EXERCISE INPUTS:
##########

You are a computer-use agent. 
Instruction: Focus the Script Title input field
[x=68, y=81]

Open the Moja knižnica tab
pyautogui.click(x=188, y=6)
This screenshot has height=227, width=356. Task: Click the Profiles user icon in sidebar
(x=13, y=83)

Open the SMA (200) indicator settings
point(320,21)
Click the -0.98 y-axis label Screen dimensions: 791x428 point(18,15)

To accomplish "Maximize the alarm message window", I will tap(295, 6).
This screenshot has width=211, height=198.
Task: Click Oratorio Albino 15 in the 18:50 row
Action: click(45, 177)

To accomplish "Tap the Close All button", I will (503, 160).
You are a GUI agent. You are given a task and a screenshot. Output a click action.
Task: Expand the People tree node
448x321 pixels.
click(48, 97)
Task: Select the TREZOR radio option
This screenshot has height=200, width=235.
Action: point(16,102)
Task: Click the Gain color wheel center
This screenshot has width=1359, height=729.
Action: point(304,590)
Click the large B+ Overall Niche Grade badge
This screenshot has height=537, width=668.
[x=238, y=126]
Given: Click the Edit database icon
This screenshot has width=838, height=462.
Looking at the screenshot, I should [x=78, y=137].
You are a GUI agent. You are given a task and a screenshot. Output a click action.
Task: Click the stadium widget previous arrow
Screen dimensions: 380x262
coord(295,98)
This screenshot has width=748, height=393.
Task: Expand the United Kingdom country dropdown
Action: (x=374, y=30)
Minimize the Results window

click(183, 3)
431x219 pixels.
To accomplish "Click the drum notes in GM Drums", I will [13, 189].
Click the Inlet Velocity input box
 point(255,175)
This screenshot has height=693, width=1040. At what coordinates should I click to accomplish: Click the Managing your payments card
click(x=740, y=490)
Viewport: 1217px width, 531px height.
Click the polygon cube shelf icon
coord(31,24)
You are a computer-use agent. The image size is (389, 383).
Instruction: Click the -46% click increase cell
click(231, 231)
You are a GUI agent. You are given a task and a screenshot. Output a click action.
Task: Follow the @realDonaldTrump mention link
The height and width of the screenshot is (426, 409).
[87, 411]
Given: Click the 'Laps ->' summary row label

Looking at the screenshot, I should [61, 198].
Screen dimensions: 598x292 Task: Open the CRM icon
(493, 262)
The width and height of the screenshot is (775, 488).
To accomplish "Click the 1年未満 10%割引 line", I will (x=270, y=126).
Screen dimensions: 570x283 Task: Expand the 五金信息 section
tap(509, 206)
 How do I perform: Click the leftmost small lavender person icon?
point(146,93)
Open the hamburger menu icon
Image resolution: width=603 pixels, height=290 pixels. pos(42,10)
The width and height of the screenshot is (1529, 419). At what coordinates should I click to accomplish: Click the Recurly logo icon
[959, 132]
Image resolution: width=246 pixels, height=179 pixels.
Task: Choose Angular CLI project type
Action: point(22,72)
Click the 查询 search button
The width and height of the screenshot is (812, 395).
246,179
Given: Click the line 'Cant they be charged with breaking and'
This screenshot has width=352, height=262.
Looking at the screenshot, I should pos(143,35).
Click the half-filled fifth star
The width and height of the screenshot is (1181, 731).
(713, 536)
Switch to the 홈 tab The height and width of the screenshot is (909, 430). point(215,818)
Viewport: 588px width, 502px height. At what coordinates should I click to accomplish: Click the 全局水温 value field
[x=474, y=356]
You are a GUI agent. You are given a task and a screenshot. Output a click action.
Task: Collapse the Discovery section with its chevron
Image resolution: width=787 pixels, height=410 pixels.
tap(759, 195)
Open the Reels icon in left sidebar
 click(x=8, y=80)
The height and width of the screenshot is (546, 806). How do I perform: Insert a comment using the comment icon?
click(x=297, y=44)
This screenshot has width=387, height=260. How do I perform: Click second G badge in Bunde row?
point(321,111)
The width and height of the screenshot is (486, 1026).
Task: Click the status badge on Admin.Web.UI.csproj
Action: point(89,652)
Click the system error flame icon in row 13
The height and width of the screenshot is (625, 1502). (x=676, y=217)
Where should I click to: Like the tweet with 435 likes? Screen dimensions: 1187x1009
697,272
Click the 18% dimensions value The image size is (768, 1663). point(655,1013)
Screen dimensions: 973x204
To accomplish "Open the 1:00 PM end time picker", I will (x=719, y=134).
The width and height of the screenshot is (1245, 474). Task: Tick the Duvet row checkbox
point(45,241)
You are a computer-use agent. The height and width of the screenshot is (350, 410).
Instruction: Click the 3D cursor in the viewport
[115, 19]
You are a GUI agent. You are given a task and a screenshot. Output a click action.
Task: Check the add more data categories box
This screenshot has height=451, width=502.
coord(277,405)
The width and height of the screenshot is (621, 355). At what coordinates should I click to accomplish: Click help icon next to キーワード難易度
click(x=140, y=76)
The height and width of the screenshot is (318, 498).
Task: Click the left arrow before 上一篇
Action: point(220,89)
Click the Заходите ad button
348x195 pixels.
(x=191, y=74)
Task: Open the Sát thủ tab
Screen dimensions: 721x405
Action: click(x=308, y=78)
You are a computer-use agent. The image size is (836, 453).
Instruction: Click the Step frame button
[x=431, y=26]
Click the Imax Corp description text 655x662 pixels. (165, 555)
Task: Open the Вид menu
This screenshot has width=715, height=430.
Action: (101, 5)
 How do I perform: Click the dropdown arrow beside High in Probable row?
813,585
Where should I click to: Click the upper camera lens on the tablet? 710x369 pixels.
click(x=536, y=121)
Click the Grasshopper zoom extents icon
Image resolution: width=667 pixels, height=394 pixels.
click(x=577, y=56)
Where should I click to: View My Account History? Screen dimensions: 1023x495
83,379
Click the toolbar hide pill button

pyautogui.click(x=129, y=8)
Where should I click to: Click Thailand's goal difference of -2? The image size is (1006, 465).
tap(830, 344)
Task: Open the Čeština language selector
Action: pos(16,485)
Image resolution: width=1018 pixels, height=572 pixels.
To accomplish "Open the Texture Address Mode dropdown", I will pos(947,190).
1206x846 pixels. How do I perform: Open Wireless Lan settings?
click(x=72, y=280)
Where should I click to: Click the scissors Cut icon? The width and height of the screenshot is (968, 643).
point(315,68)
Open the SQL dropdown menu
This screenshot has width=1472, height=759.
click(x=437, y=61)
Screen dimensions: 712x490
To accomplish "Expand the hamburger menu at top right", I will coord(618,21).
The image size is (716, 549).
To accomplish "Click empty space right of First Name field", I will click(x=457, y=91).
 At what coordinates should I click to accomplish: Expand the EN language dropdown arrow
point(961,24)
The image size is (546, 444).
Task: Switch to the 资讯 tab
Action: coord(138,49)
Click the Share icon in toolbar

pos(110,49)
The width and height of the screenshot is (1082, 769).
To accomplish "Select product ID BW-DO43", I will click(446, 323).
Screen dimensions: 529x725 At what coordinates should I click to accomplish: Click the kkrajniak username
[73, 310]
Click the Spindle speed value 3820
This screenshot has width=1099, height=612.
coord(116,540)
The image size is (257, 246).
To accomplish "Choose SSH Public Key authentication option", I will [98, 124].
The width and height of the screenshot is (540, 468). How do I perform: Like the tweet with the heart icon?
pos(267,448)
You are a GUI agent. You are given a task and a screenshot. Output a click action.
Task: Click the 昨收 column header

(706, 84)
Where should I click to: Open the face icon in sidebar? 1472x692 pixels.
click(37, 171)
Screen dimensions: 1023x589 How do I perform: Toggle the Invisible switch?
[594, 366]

##########

DIRECTIONS FOR THIS TASK: When the material above is given again, every line must match it exactly.

TASK RESPONSE:
You are a computer-use agent. 
Instruction: Focus the Script Title input field
[x=68, y=81]

Open the Moja knižnica tab
pyautogui.click(x=188, y=6)
This screenshot has height=227, width=356. Task: Click the Profiles user icon in sidebar
(x=13, y=83)

Open the SMA (200) indicator settings
point(320,21)
Click the -0.98 y-axis label Screen dimensions: 791x428 point(18,15)

To accomplish "Maximize the alarm message window", I will tap(295, 6).
This screenshot has width=211, height=198.
Task: Click Oratorio Albino 15 in the 18:50 row
Action: click(45, 177)

To accomplish "Tap the Close All button", I will (503, 160).
You are a GUI agent. You are given a task and a screenshot. Output a click action.
Task: Expand the People tree node
448x321 pixels.
click(48, 97)
Task: Select the TREZOR radio option
This screenshot has height=200, width=235.
Action: point(16,102)
Task: Click the Gain color wheel center
This screenshot has width=1359, height=729.
Action: point(304,590)
Click the large B+ Overall Niche Grade badge
This screenshot has height=537, width=668.
[x=238, y=126]
Given: Click the Edit database icon
This screenshot has width=838, height=462.
Looking at the screenshot, I should [x=78, y=137].
You are a GUI agent. You are given a task and a screenshot. Output a click action.
Task: Click the stadium widget previous arrow
Screen dimensions: 380x262
coord(295,98)
This screenshot has width=748, height=393.
Task: Expand the United Kingdom country dropdown
Action: (x=374, y=30)
Minimize the Results window

click(183, 3)
431x219 pixels.
To accomplish "Click the drum notes in GM Drums", I will [13, 189].
Click the Inlet Velocity input box
 point(255,175)
This screenshot has height=693, width=1040. At what coordinates should I click to accomplish: Click the Managing your payments card
click(x=740, y=490)
Viewport: 1217px width, 531px height.
Click the polygon cube shelf icon
coord(31,24)
You are a computer-use agent. The image size is (389, 383).
Instruction: Click the -46% click increase cell
click(231, 231)
You are a GUI agent. You are given a task and a screenshot. Output a click action.
Task: Follow the @realDonaldTrump mention link
The height and width of the screenshot is (426, 409).
[87, 411]
Given: Click the 'Laps ->' summary row label

Looking at the screenshot, I should [61, 198].
Screen dimensions: 598x292 Task: Open the CRM icon
(493, 262)
The width and height of the screenshot is (775, 488).
To accomplish "Click the 1年未満 10%割引 line", I will (x=270, y=126).
Screen dimensions: 570x283 Task: Expand the 五金信息 section
tap(509, 206)
 How do I perform: Click the leftmost small lavender person icon?
point(146,93)
Open the hamburger menu icon
Image resolution: width=603 pixels, height=290 pixels. pos(42,10)
The width and height of the screenshot is (1529, 419). At what coordinates should I click to accomplish: Click the Recurly logo icon
[959, 132]
Image resolution: width=246 pixels, height=179 pixels.
Task: Choose Angular CLI project type
Action: point(22,72)
Click the 查询 search button
The width and height of the screenshot is (812, 395).
246,179
Given: Click the line 'Cant they be charged with breaking and'
This screenshot has width=352, height=262.
Looking at the screenshot, I should pos(143,35).
Click the half-filled fifth star
The width and height of the screenshot is (1181, 731).
(713, 536)
Switch to the 홈 tab The height and width of the screenshot is (909, 430). point(215,818)
Viewport: 588px width, 502px height. At what coordinates should I click to accomplish: Click the 全局水温 value field
[x=474, y=356]
You are a GUI agent. You are given a task and a screenshot. Output a click action.
Task: Collapse the Discovery section with its chevron
Image resolution: width=787 pixels, height=410 pixels.
tap(759, 195)
Open the Reels icon in left sidebar
 click(x=8, y=80)
The height and width of the screenshot is (546, 806). How do I perform: Insert a comment using the comment icon?
click(x=297, y=44)
This screenshot has width=387, height=260. How do I perform: Click second G badge in Bunde row?
point(321,111)
The width and height of the screenshot is (486, 1026).
Task: Click the status badge on Admin.Web.UI.csproj
Action: point(89,652)
Click the system error flame icon in row 13
The height and width of the screenshot is (625, 1502). (x=676, y=217)
Where should I click to: Like the tweet with 435 likes? Screen dimensions: 1187x1009
697,272
Click the 18% dimensions value The image size is (768, 1663). point(655,1013)
Screen dimensions: 973x204
To accomplish "Open the 1:00 PM end time picker", I will (x=719, y=134).
The width and height of the screenshot is (1245, 474). Task: Tick the Duvet row checkbox
point(45,241)
You are a computer-use agent. The height and width of the screenshot is (350, 410).
Instruction: Click the 3D cursor in the viewport
[115, 19]
You are a GUI agent. You are given a task and a screenshot. Output a click action.
Task: Check the add more data categories box
This screenshot has height=451, width=502.
coord(277,405)
The width and height of the screenshot is (621, 355). At what coordinates should I click to accomplish: Click help icon next to キーワード難易度
click(x=140, y=76)
The height and width of the screenshot is (318, 498).
Task: Click the left arrow before 上一篇
Action: point(220,89)
Click the Заходите ad button
348x195 pixels.
(x=191, y=74)
Task: Open the Sát thủ tab
Screen dimensions: 721x405
Action: click(x=308, y=78)
You are a computer-use agent. The image size is (836, 453).
Instruction: Click the Step frame button
[x=431, y=26]
Click the Imax Corp description text 655x662 pixels. (165, 555)
Task: Open the Вид menu
This screenshot has width=715, height=430.
Action: (101, 5)
 How do I perform: Click the dropdown arrow beside High in Probable row?
813,585
Where should I click to: Click the upper camera lens on the tablet? 710x369 pixels.
click(x=536, y=121)
Click the Grasshopper zoom extents icon
Image resolution: width=667 pixels, height=394 pixels.
click(x=577, y=56)
Where should I click to: View My Account History? Screen dimensions: 1023x495
83,379
Click the toolbar hide pill button

pyautogui.click(x=129, y=8)
Where should I click to: Click Thailand's goal difference of -2? The image size is (1006, 465).
tap(830, 344)
Task: Open the Čeština language selector
Action: pos(16,485)
Image resolution: width=1018 pixels, height=572 pixels.
To accomplish "Open the Texture Address Mode dropdown", I will pos(947,190).
1206x846 pixels. How do I perform: Open Wireless Lan settings?
click(x=72, y=280)
Where should I click to: Click the scissors Cut icon? The width and height of the screenshot is (968, 643).
point(315,68)
Open the SQL dropdown menu
This screenshot has width=1472, height=759.
click(x=437, y=61)
Screen dimensions: 712x490
To accomplish "Expand the hamburger menu at top right", I will coord(618,21).
The image size is (716, 549).
To accomplish "Click empty space right of First Name field", I will click(x=457, y=91).
 At what coordinates should I click to accomplish: Expand the EN language dropdown arrow
point(961,24)
The image size is (546, 444).
Task: Switch to the 资讯 tab
Action: coord(138,49)
Click the Share icon in toolbar

pos(110,49)
The width and height of the screenshot is (1082, 769).
To accomplish "Select product ID BW-DO43", I will click(446, 323).
Screen dimensions: 529x725 At what coordinates should I click to accomplish: Click the kkrajniak username
[73, 310]
Click the Spindle speed value 3820
This screenshot has width=1099, height=612.
coord(116,540)
The image size is (257, 246).
To accomplish "Choose SSH Public Key authentication option", I will [98, 124].
The width and height of the screenshot is (540, 468). How do I perform: Like the tweet with the heart icon?
pos(267,448)
You are a GUI agent. You are given a task and a screenshot. Output a click action.
Task: Click the 昨收 column header

(706, 84)
Where should I click to: Open the face icon in sidebar? 1472x692 pixels.
click(37, 171)
Screen dimensions: 1023x589 How do I perform: Toggle the Invisible switch?
[594, 366]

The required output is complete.